----- Available records -----

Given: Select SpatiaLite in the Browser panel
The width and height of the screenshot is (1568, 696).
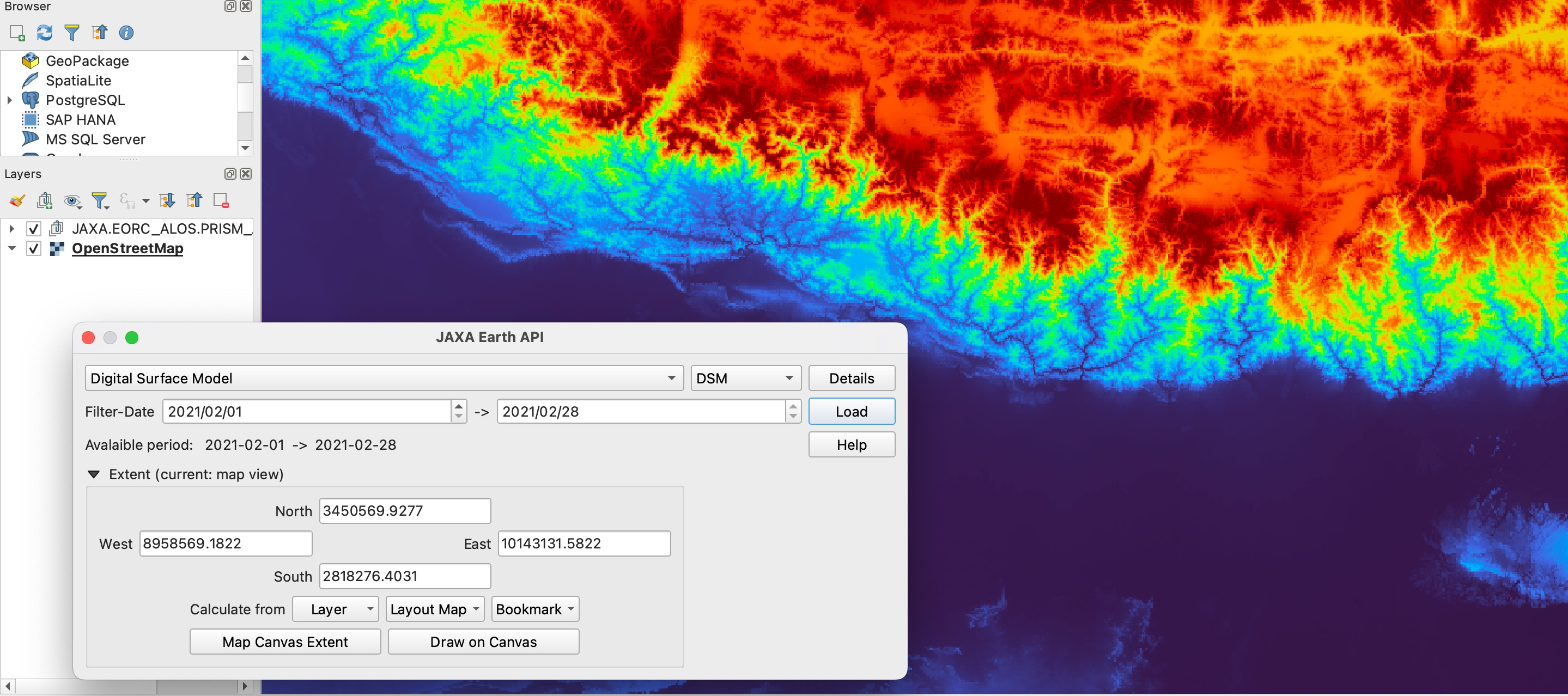Looking at the screenshot, I should [x=78, y=80].
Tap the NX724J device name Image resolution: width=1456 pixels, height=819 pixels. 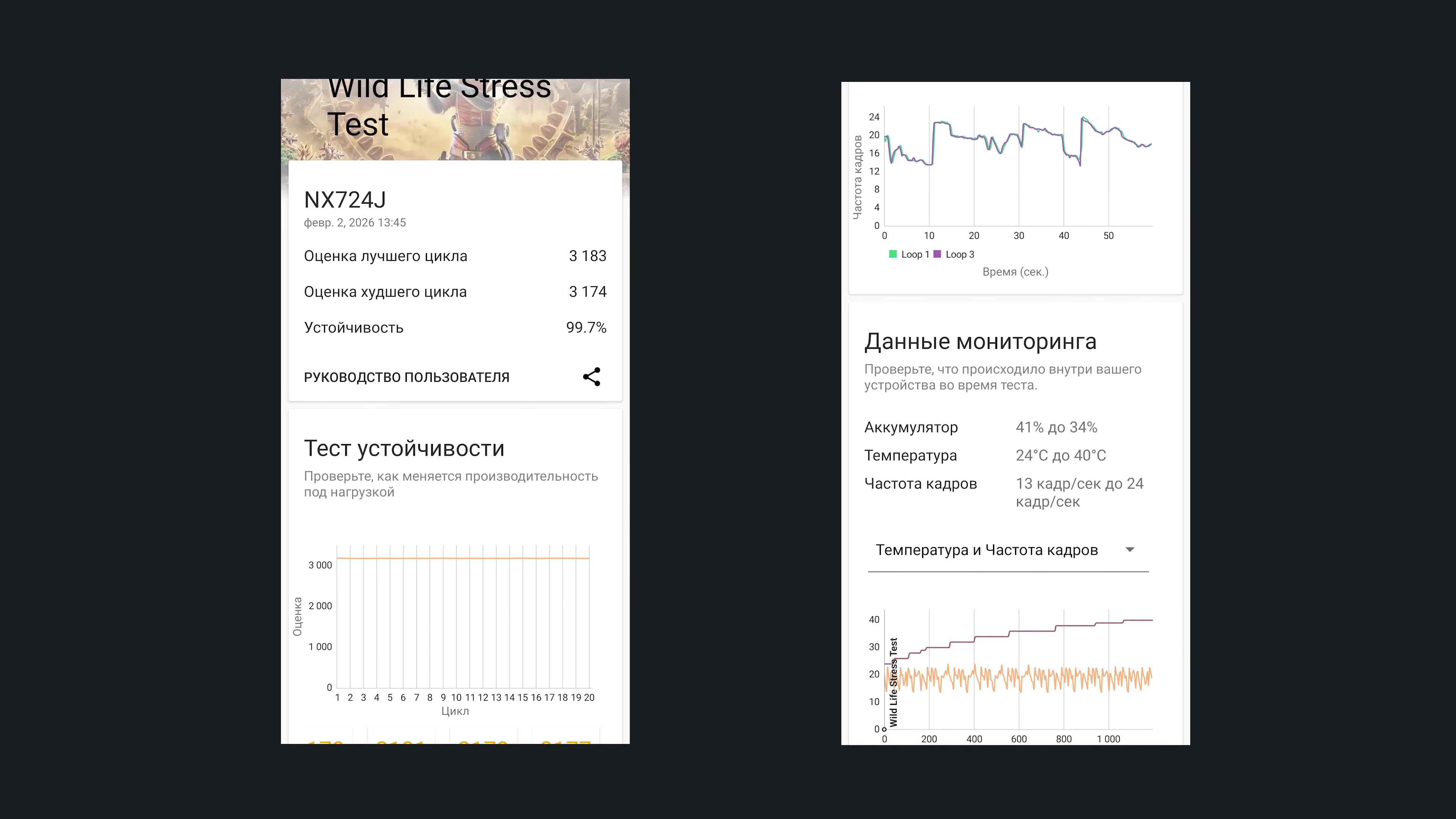345,200
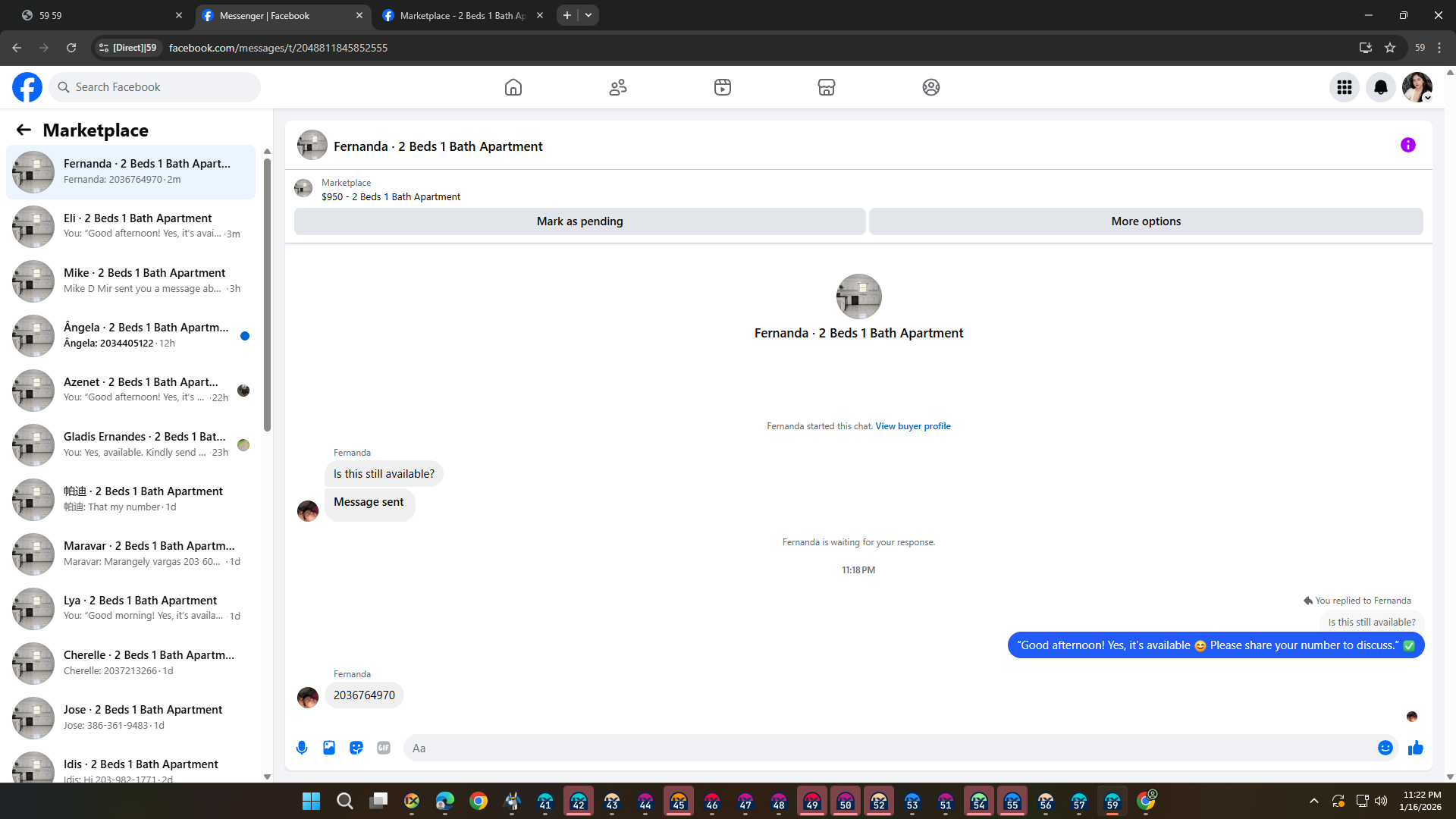Open the GIF picker icon
The height and width of the screenshot is (819, 1456).
[384, 748]
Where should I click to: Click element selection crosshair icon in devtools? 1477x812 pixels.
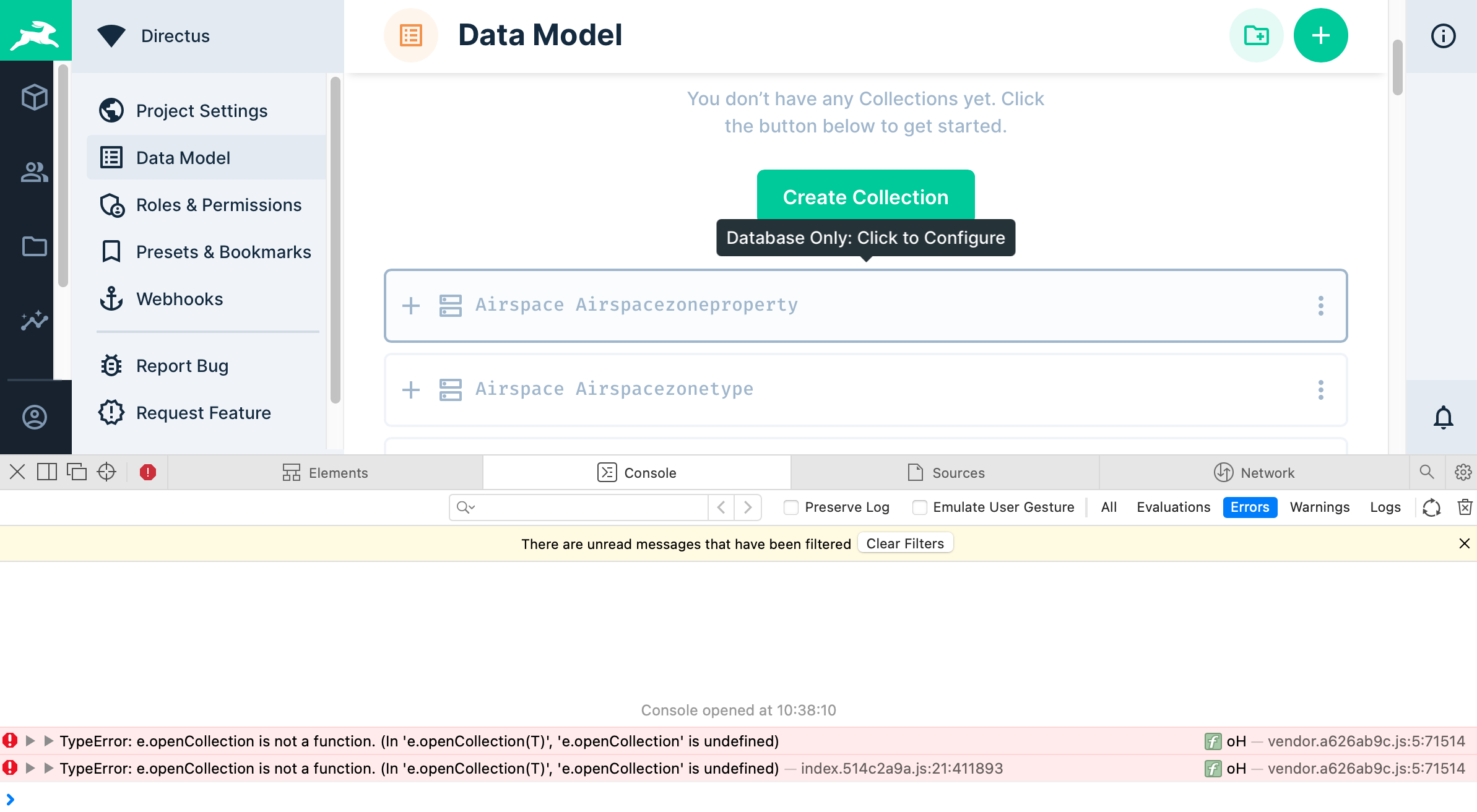(106, 472)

-----

Work to be completed:
Quote precisely the lines of the data from the line containing "Where should I" through its final line, both included, excluding pictures.

Answer space:
Where should I click to: Click element selection crosshair icon in devtools? 1477x812 pixels.
(106, 472)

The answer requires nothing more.